The Obama administration banned new uranium mining claims around the Grand Canyon for the next 20 years, a move hailed by conservationists on Monday as key to the president's environmental legacy but slammed by opponents as a job-killer.
The decision puts more than 1 million acres of public lands outside the Grand Canyon National Park off limits to all hard-rock mining for two decades, the longest moratorium allowed by law.
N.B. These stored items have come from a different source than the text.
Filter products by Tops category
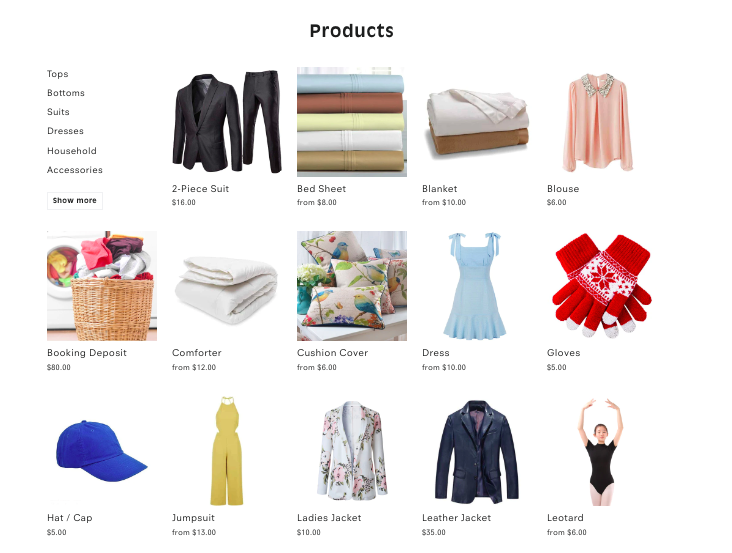This screenshot has height=553, width=732. (57, 74)
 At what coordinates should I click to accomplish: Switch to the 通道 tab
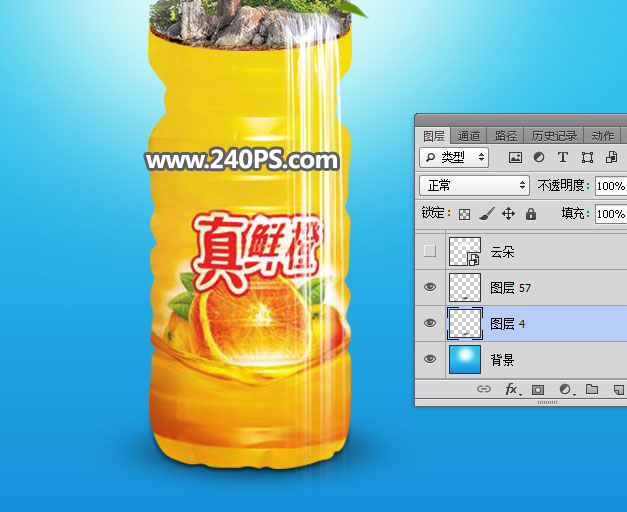tap(468, 136)
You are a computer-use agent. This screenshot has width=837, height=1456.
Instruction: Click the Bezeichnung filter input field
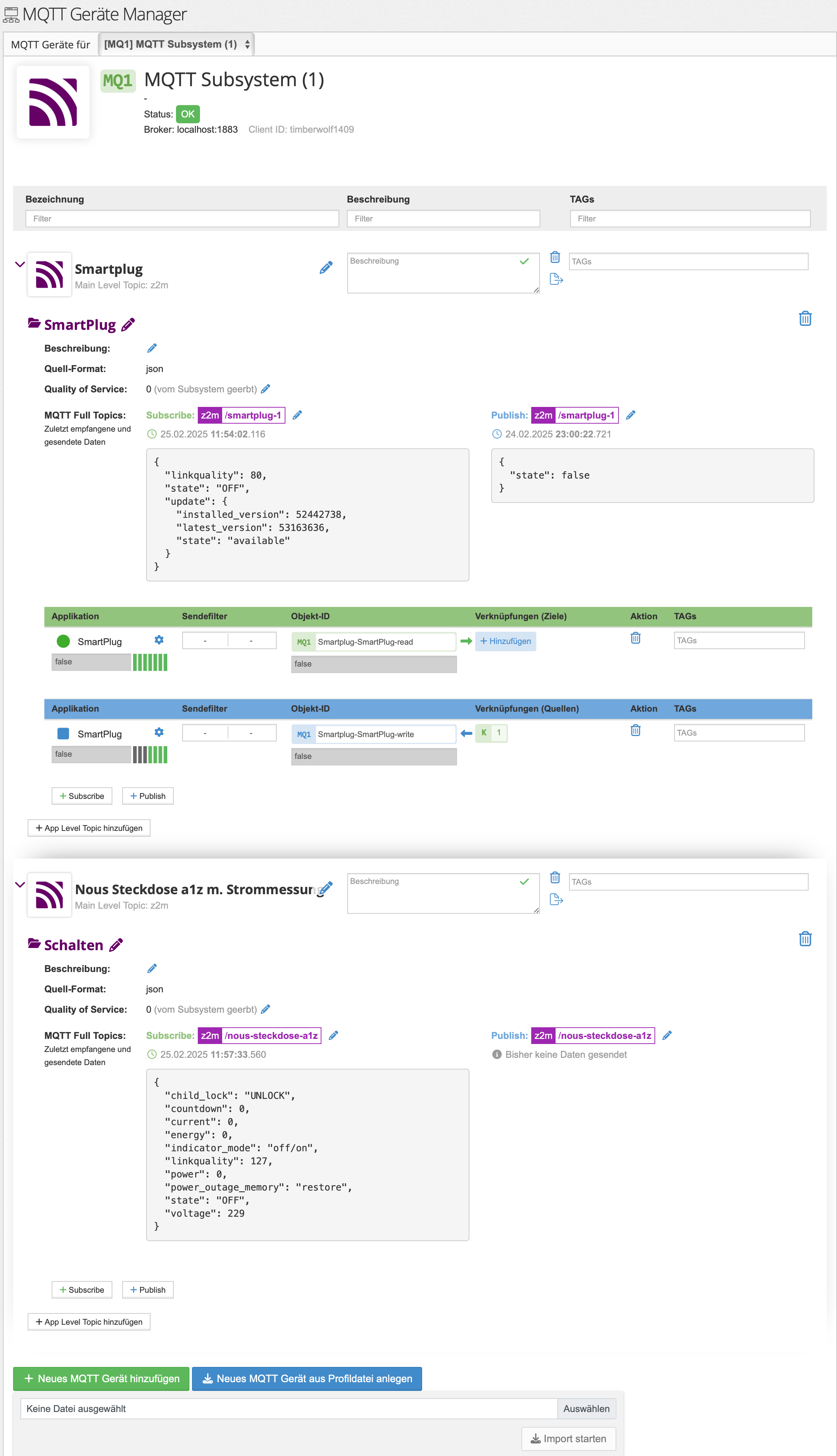[182, 219]
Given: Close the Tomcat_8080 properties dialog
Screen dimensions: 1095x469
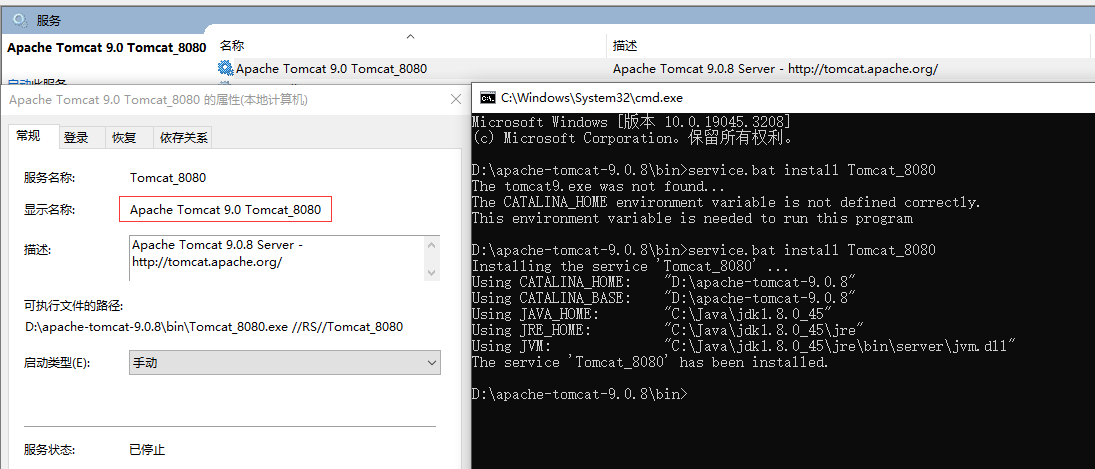Looking at the screenshot, I should [457, 100].
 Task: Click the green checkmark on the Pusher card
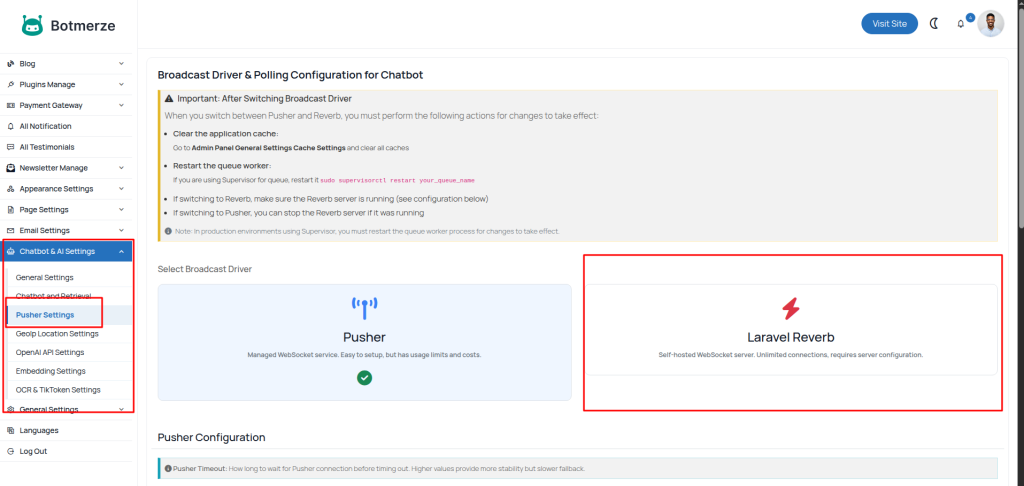coord(365,378)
Existing mining operations would continue.
"A withdrawal is the right approach for this priceless American landscape," Interior Secretary Ken Salazar said in a statement. "We have been entrusted to care for and protect our precious environmental and cultural resources and we have chosen a responsible path that makes sense for this and future generations."
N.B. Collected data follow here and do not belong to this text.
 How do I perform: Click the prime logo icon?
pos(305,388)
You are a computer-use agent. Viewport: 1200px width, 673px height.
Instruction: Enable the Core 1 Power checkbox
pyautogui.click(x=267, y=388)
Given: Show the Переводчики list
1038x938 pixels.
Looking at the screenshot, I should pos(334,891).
The National Mining Association expressed disappointment, but stopped short of announcing an immediate challenge to the decision.
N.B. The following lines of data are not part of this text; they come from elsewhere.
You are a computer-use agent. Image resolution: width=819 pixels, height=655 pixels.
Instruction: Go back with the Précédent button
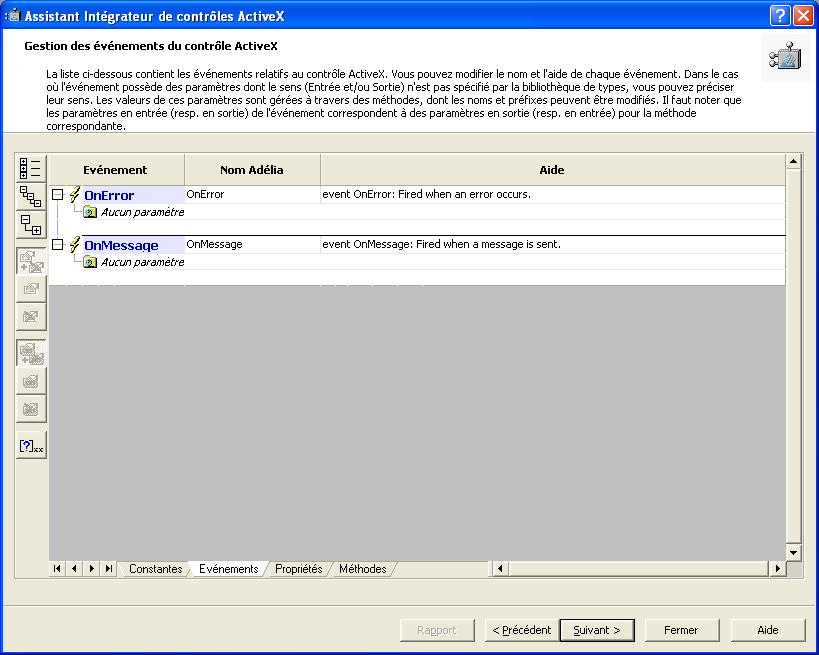pos(521,630)
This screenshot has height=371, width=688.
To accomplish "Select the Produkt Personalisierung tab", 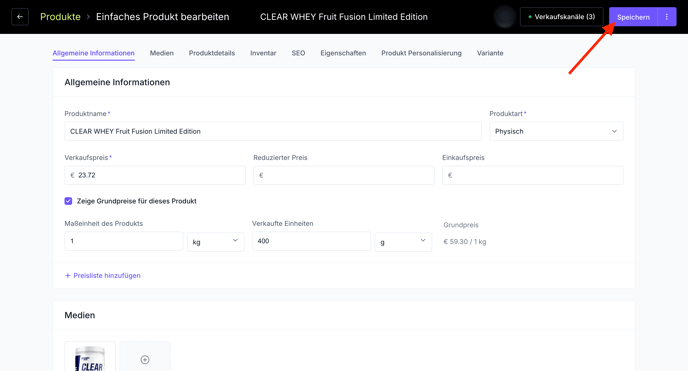I will coord(421,53).
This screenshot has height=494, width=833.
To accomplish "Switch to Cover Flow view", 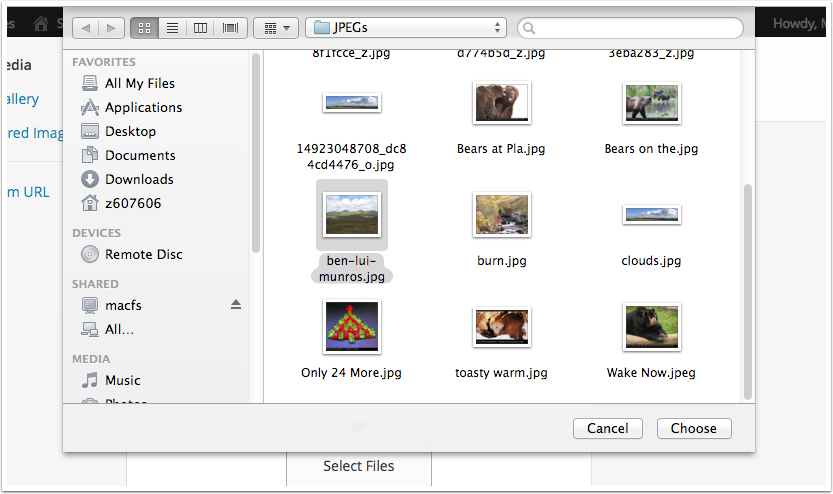I will click(x=231, y=28).
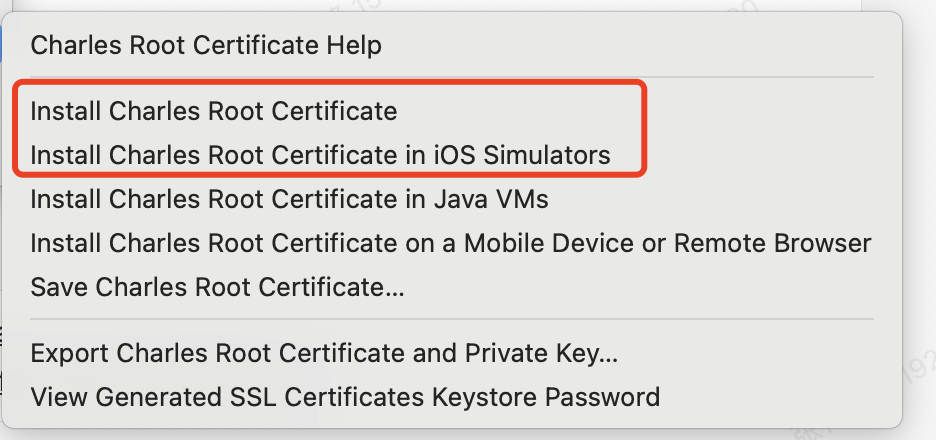Viewport: 936px width, 440px height.
Task: Install certificate on Mobile Device or Remote Browser
Action: (x=450, y=243)
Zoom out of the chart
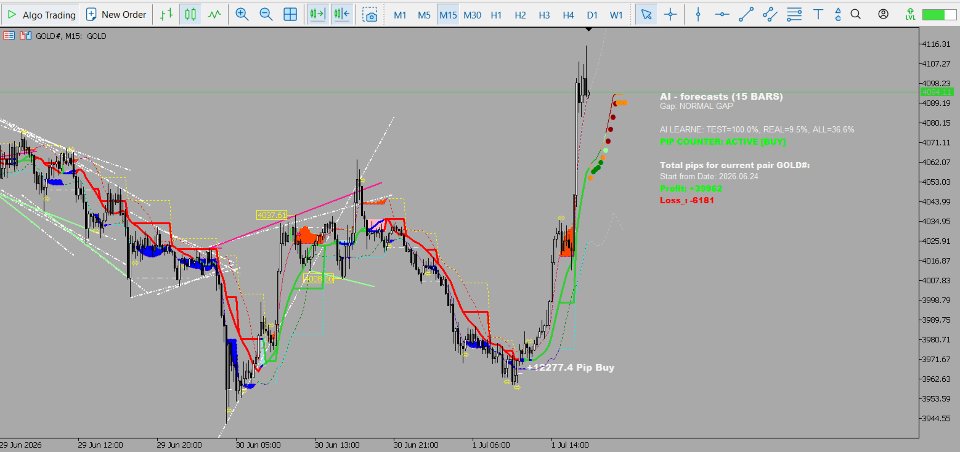Image resolution: width=960 pixels, height=452 pixels. [x=266, y=15]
Uranium claims on public land near the national park have risen in line with soaring prices for this mineral, from fewer than 1,000 a year in 2005 to more than 8,000 in 2009, though annual claims have declined slightly since then, according to figures from the Bureau of Land Management.
"One of the things President (Barack)Obama's going to be remembered for is protecting the Grand Canyon," said Jane Danowitz of the Pew Environment Group, a non-profit organization that has pushed for the mining moratorium.
"Despite considerable pushback from the industry and even some in Congress, he didn't punt and he didn't blink and he went and issued the longest moratorium that he could under his executive authority," Danowitz said in a telephone interview.
The Pew group, the League of Conservation Voters, the Sierra Club, Earthjustice, the Center for American Progress and other environmental and progressive groups applauded the decision as protecting the Colorado River watershed, which supplies drinking water for 25 million people.
OPPONENTS CALL IT A 'POWER-GRAB'
Industry groups, typified by the Institute for Energy Research, opposed the decision as a big-government move that will hurt consumers.
"This latest power-grab by federal regulators is another example of the Obama administration's willingness to use ideologically driven energy policies as a means to control the U.S. economy," the institute said after the announcement.
Members of Congress from Western states, including Arizona Republican Senator John McCain, denounced the decision as "a devastating blow to job creation in northern Arizona."
Representative Doc Hastings, a Republican from Washington state who chairs the House Natural Resources Committee, accused the administration of "putting politics above American jobs and American energy security."
The main health risk from uranium mining is water contamination.
Grand Canyon tourism generates $687 million in annual revenue, according to the Outdoor Industry Association, and creates more than 12,000 full-time jobs, the University of Northern Arizona said in a 2005 study.
"Do you want mining in the vicinity of a tourist destination that's visited by 5 million people every year?" Danowitz said. "No, I think is the answer."
Carol Raulston, a spokeswoman for the National Mining Association, took issue with the decision and said the Interior Department's own analysis did not show environmental concerns with mining beyond the boundaries of the national park.
Raulston said the association was disappointed in the decision, and said no decision has been made on whether to challenge it. Any challenge would have to be made within 90 days of Salazar's announcement.